Design
The Garage You Actually Need
April 2, 2026 · 7 min read
The garage is the most under-thought, over-built space in most custom homes. Clients arrive with the same default brief: "three-car attached." Sometimes that is the right answer. Often it is not. Here is the conversation we have about garages on every project, and the patterns that have shown up across two decades of post-handover visits.
Most three-car garages have one car in them
A consistent finding from our five-year check-ins: most three-car garages eventually hold one or two cars and a lot of stuff. The third bay becomes a workshop, a gym, a storage room for kayaks, a wine cellar overflow, a teenager's drum kit space. The cars don't multiply the way the floor plan implied they would.
This is not a problem. It is a pattern. The pattern means clients are happier when the third bay is designed deliberately for the secondary use, instead of being sized for a car and adapted later. A bay sized for a workshop is wider than a bay sized for an SUV; a bay sized for a gym has a higher ceiling and a different floor.
The detached garage is undersold
On lots that allow it, a detached garage is almost always a better outcome. The exhaust, noise, and dust of a working garage stay outside the house envelope. The HVAC system isn't fighting the temperature differential. The visual mass of a 30-foot garage door isn't on the front of the house.
The connection back to the house can be a covered breezeway, a courtyard, or a covered porch. We have built homes with detached garages in Blue Ridge, Highlands, Cashiers, and several Atlanta suburbs. In every case the client volunteered, after the fact, that they liked the arrangement more than they expected.
The exception: aging-in-place. If a client expects to be in the home into their 80s, an attached garage with a no-step transition into the home is a kindness. Detached works for the family in their 40s and 50s; attached protects the same family at 75.
Workshop space, by the numbers
If the client is a hobbyist of any kind woodworker, mechanic, archer, gardener, painter the workshop dimensions matter. A two-car garage is 22 feet wide on the inside. A workshop bench needs three feet from the wall. Two cars and a workshop in a two-car garage means the cars don't fit. We have seen this disappointment more than once.
The minimum workshop bay we recommend: 14 feet wide, 24 feet deep, 12-foot ceiling. That is enough for a table saw, a router table, a bench, and a small lathe with room to walk. Smaller works for casual hobbyists; serious workshops want 16-foot width and 14-foot ceiling for clearance over a stand-up bench.

What we always include, regardless
Three things we now spec on every garage as standard, after watching clients add them post-handover:
- A 240-volt circuit at the back wall, even if there is no immediate plan for an EV charger or shop tool. Stubbing the conduit during framing costs little; running it later is expensive.
- A floor drain with a slope to it. Snowmelt, washdown, the inevitable spilled fluid garages without a drain stay wet for hours.
- Insulation in the ceiling and on shared walls with conditioned space. The garage doesn't need to be heated, but the house above it does, and the differential is large.

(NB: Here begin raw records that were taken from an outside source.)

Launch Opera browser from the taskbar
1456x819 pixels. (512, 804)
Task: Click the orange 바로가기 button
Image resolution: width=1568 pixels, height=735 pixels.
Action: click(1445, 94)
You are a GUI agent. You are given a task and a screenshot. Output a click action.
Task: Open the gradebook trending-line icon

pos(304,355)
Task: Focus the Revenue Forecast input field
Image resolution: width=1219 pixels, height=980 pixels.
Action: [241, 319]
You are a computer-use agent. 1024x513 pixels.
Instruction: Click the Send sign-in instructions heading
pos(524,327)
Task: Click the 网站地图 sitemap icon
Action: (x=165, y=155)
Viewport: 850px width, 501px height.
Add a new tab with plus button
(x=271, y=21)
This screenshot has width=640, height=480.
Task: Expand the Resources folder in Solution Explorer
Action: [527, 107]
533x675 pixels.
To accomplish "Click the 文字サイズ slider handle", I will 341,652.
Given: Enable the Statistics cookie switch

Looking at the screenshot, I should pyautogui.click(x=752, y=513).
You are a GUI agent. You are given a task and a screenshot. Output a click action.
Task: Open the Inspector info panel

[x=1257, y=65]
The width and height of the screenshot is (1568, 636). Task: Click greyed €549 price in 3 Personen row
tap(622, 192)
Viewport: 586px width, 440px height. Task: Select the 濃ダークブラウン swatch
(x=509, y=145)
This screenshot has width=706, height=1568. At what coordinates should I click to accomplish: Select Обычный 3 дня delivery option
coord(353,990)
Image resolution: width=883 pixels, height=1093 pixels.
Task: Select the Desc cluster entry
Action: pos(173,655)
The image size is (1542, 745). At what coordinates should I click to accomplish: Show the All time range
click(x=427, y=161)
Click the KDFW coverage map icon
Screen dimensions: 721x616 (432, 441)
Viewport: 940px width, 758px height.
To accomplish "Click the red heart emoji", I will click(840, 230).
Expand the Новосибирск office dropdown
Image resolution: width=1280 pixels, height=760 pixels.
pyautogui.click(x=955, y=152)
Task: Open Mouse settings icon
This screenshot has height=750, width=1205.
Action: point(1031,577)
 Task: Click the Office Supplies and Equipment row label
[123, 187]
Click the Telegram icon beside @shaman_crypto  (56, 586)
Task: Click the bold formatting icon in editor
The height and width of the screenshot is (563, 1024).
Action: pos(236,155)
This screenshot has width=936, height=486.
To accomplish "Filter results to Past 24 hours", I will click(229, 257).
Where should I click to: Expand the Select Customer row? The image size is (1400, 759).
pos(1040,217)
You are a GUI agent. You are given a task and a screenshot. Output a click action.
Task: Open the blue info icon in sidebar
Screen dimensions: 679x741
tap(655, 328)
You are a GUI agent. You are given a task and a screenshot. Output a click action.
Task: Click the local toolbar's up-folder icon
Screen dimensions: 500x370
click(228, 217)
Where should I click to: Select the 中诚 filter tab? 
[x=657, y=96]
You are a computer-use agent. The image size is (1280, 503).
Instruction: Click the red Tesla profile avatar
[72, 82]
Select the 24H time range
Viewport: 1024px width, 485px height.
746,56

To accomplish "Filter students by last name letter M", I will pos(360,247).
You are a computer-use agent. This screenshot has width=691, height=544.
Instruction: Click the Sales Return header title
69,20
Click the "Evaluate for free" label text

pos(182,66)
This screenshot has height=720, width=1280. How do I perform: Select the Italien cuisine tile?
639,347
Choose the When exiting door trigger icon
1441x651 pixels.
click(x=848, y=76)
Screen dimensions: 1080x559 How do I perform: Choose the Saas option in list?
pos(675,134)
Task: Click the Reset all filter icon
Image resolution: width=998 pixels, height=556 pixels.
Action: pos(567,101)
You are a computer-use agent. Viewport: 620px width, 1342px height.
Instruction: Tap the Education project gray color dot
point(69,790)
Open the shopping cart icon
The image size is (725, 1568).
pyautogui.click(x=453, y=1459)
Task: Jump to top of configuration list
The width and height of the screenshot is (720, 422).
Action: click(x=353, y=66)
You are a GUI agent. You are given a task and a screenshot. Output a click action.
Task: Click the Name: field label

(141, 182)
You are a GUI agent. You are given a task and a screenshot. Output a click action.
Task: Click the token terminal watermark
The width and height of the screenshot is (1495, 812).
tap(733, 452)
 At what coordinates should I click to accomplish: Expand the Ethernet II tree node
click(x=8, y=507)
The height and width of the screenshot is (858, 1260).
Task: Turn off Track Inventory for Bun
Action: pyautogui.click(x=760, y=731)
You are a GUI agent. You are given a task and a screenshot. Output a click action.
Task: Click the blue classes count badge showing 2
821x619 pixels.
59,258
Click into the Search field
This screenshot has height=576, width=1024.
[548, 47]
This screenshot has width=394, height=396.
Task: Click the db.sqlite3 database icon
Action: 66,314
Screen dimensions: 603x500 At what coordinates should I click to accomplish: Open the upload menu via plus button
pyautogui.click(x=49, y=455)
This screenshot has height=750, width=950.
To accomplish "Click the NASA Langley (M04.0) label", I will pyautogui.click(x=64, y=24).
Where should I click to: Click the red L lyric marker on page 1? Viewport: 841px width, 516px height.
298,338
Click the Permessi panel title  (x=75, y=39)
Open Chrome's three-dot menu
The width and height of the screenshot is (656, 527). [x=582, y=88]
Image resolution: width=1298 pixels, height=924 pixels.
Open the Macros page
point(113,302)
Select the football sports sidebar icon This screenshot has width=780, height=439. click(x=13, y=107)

What we tell clients to skip
Heated garages, in most cases. The math rarely works in this climate, and the heat usually leaks faster than it warms. A localized propane heater above the workshop bench is more efficient than heating the whole bay.
Carriage-house apartments above the garage, unless the family really intends to use them. They are expensive to build, complex to permit (zoning, septic, fire separation), and clients almost always finish them seven years later than planned. If the program calls for a guest suite, a guest wing in the main house is usually better.
The garage as architecture
However the inside is sized, the outside of the garage matters as much as any room in the house. A 30-foot garage door on the front facade reads as architecture even when you don't want it to. We work with the architect early to break up the door mass, side-load the bays, push the garage off the centerline, or recess it. Most of these moves cost nothing in dollars; they cost discipline in the design phase.
A house with the garage out front, undisguised, looks like a house designed around its garage. A house with the garage to the side, around back, or detached looks like a house. The difference is largely free, if it is decided early.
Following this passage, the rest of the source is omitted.